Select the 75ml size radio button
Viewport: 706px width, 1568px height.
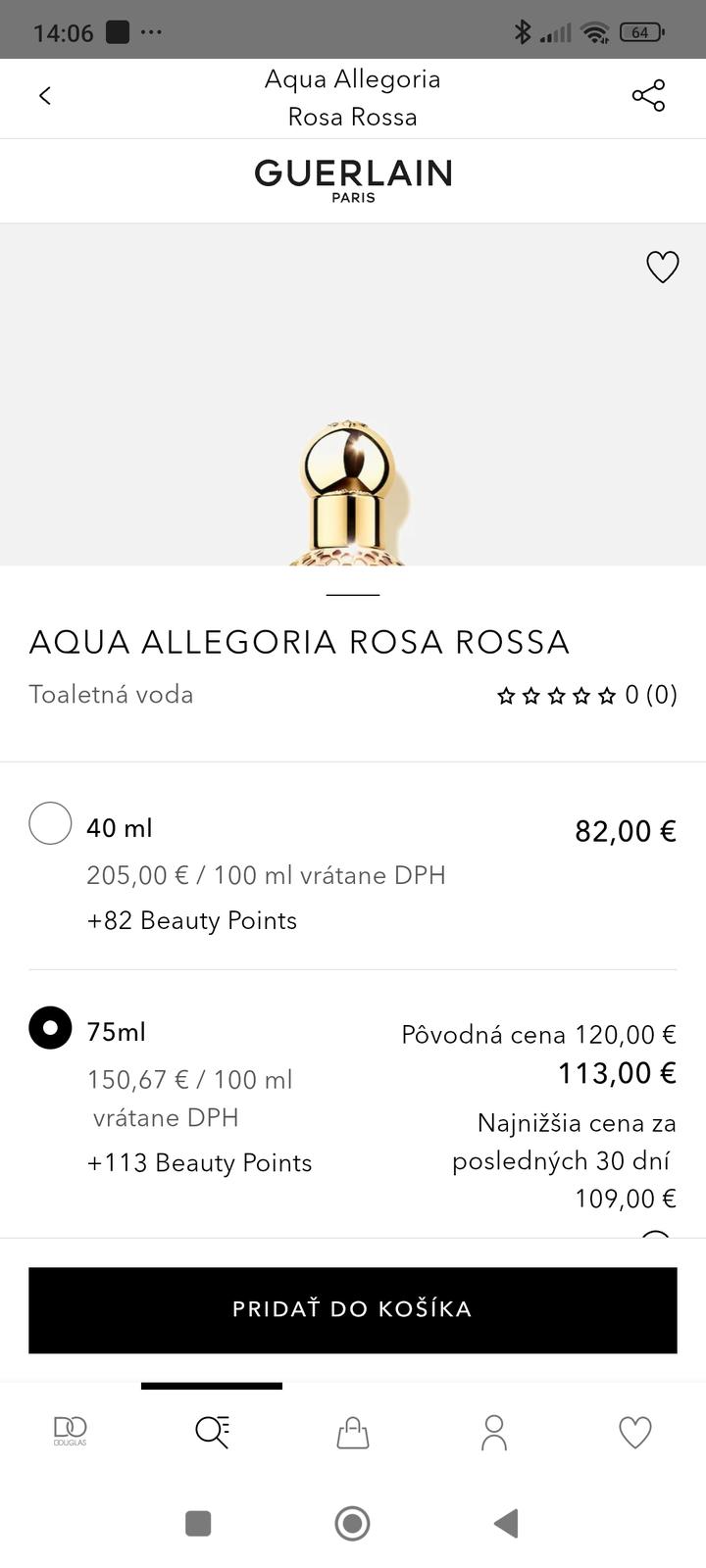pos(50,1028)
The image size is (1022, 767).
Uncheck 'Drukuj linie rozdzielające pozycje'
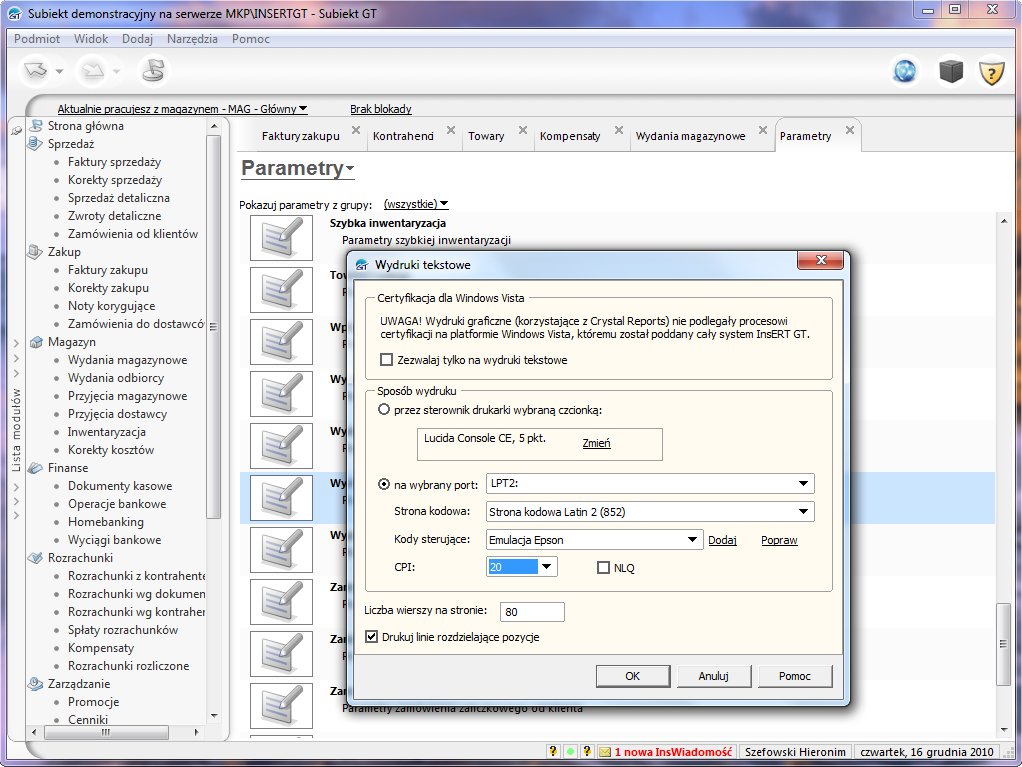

#### [What to produce]
Retype every line of the rows above word for word, omitting the pictures.

#### [Exercise answer]
Select the 75ml size radio button
Viewport: 706px width, 1568px height.
pos(50,1028)
The image size is (1022, 767).
Uncheck 'Drukuj linie rozdzielające pozycje'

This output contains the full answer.